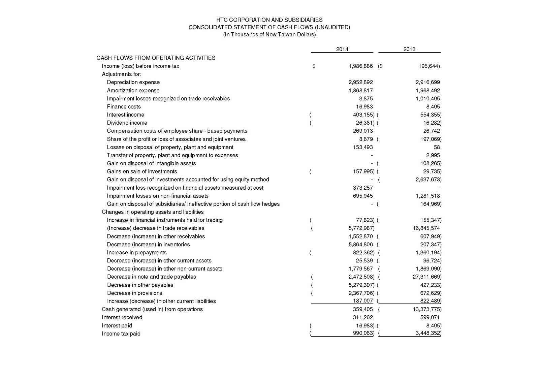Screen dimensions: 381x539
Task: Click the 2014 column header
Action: (x=342, y=49)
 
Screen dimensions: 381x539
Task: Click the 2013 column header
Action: (x=409, y=49)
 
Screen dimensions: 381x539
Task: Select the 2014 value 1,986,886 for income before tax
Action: (x=360, y=66)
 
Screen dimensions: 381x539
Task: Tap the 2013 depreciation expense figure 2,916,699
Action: (x=427, y=82)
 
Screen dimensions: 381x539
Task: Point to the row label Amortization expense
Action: (x=133, y=91)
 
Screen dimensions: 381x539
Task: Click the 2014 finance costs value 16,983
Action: (x=364, y=107)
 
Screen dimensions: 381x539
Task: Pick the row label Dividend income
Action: (x=127, y=123)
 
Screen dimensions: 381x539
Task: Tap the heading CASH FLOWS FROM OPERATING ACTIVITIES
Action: (x=156, y=58)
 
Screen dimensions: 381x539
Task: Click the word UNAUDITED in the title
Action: (x=330, y=27)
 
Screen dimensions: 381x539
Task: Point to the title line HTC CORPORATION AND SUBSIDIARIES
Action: (x=269, y=20)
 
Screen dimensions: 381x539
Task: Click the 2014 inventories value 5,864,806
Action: (x=360, y=245)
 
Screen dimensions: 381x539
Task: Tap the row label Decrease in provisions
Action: (x=134, y=293)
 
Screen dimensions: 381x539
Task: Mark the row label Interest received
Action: (x=122, y=317)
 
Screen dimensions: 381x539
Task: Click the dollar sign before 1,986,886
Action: (x=314, y=66)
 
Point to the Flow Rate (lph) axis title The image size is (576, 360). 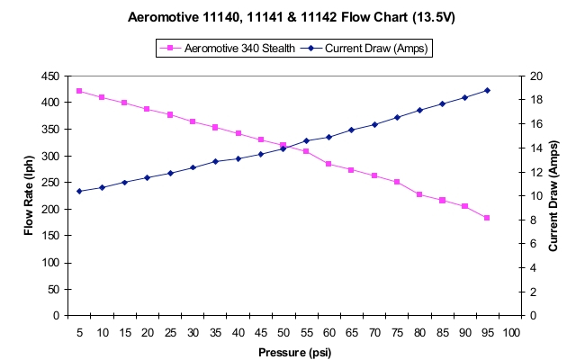(x=30, y=196)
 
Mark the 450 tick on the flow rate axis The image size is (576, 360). (x=51, y=76)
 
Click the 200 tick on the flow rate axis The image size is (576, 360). (x=51, y=210)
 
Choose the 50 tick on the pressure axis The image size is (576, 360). (x=284, y=332)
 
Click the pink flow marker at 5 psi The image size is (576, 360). (x=79, y=91)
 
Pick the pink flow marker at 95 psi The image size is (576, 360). (x=487, y=218)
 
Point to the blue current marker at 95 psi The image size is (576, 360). (x=487, y=90)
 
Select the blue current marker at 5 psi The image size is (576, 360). (x=79, y=191)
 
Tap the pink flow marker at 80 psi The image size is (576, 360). (x=419, y=194)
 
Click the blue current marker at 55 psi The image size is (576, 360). (x=306, y=140)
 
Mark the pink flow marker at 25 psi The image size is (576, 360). (x=170, y=114)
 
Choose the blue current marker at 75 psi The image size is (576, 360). (x=397, y=117)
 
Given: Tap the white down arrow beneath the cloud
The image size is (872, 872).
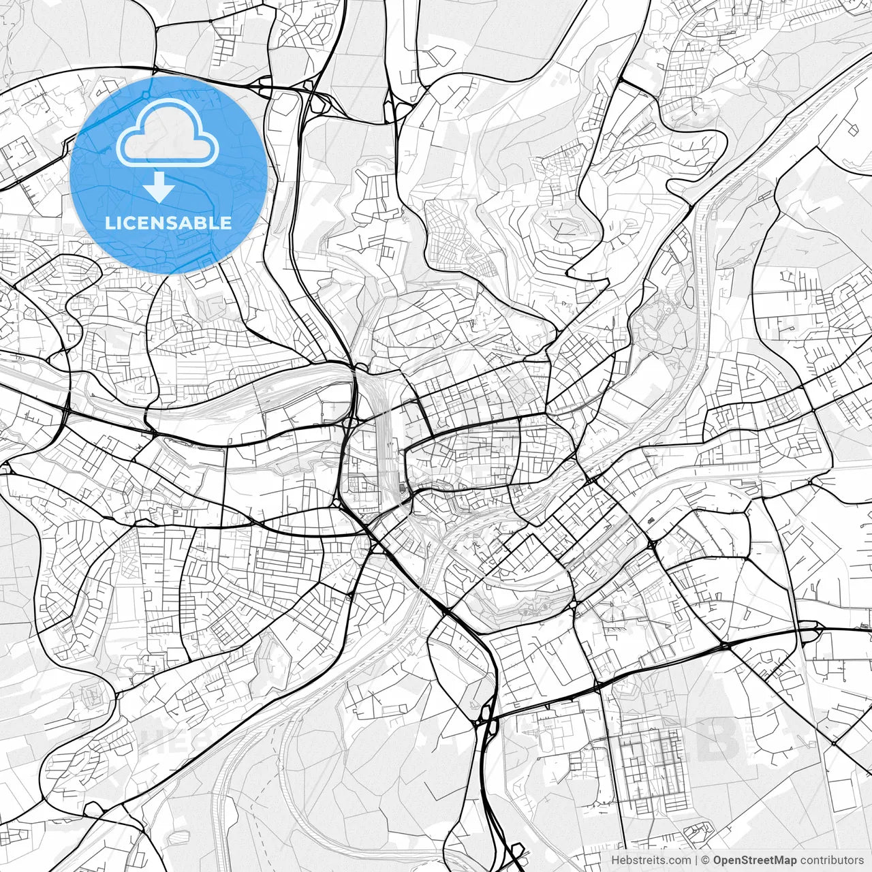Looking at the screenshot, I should pyautogui.click(x=159, y=187).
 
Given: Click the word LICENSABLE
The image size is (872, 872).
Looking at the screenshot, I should pyautogui.click(x=168, y=223).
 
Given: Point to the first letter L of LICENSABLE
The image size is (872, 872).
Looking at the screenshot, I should pyautogui.click(x=110, y=223).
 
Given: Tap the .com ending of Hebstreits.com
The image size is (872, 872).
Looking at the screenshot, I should pyautogui.click(x=679, y=860).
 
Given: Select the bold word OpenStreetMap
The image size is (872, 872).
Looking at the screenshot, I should pyautogui.click(x=755, y=860).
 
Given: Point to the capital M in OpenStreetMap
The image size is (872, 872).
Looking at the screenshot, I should pyautogui.click(x=779, y=860).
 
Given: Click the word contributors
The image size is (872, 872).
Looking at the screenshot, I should pyautogui.click(x=831, y=860).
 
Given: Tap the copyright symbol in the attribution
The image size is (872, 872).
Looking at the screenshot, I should pyautogui.click(x=706, y=860).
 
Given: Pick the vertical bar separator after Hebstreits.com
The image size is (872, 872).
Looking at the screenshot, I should pyautogui.click(x=696, y=860).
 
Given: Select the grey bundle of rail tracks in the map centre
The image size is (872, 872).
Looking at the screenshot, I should pyautogui.click(x=383, y=436).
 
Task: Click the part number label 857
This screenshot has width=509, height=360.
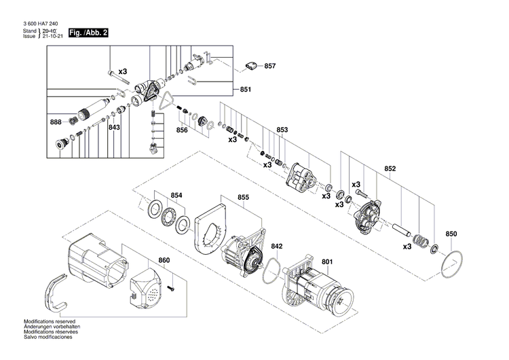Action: click(270, 66)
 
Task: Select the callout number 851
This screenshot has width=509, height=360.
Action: click(245, 90)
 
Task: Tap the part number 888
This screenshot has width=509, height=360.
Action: click(56, 122)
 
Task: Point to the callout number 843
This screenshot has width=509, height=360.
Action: click(114, 127)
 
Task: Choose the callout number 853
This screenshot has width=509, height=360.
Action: click(282, 129)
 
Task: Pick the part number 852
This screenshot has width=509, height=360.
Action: click(390, 168)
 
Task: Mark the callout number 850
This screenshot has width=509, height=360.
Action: click(451, 234)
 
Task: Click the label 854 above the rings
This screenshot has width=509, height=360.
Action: click(176, 195)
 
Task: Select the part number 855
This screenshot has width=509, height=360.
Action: click(244, 198)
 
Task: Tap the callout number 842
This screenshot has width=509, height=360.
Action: click(277, 247)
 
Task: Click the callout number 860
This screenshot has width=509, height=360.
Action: click(164, 260)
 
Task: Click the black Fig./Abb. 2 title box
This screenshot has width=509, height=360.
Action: click(87, 33)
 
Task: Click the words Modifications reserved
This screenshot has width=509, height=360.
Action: click(50, 321)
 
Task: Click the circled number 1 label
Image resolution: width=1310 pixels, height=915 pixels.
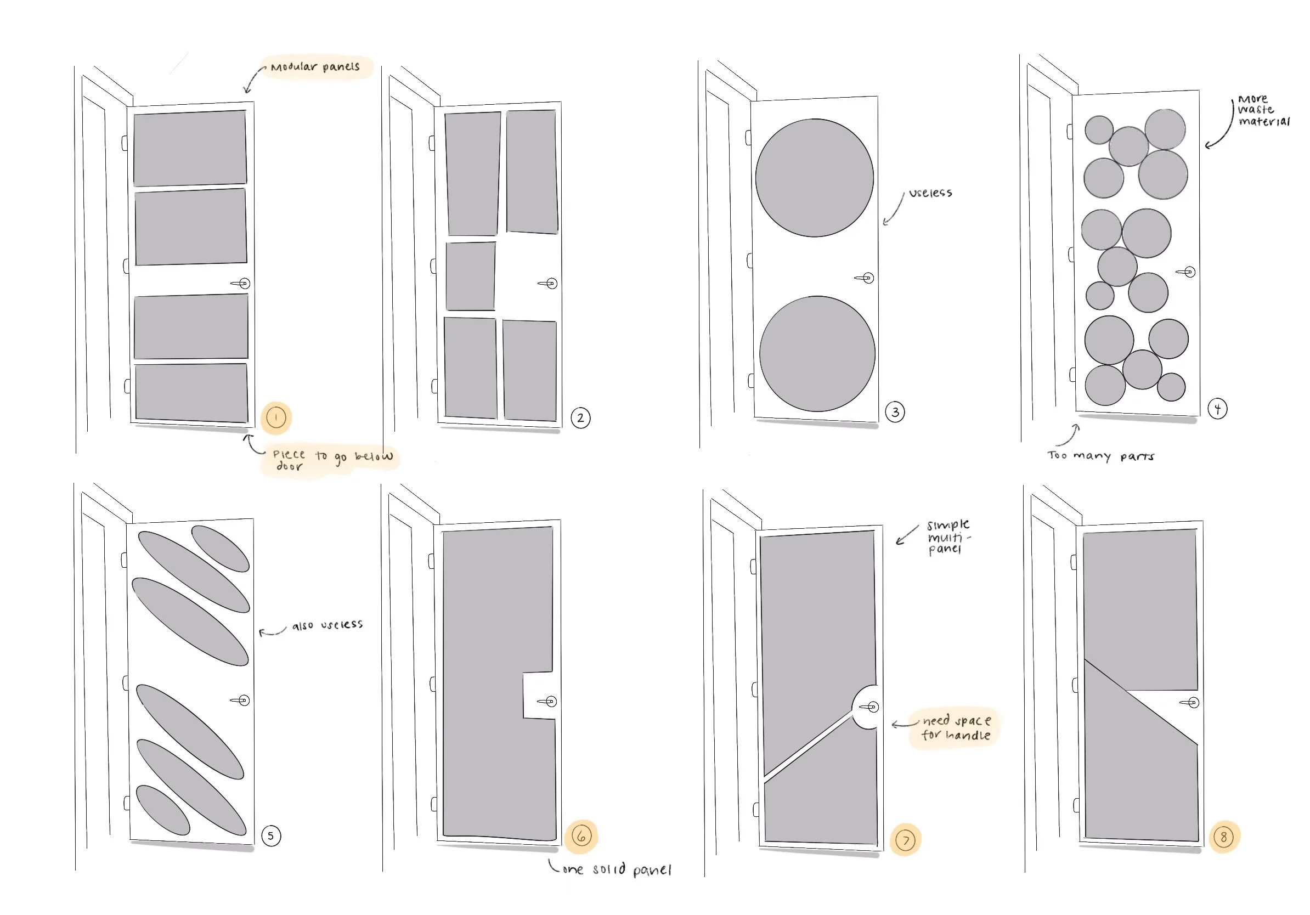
###
### EXERCISE BRIEF
Extract every line above that contains the word "value".

### RESPONSE FOR THIS EXERCISE
Task: Select the 2014 value 1,986,886 for income before tax
Task: Click the 2014 finance costs value 16,983
Task: Click the 2014 inventories value 5,864,806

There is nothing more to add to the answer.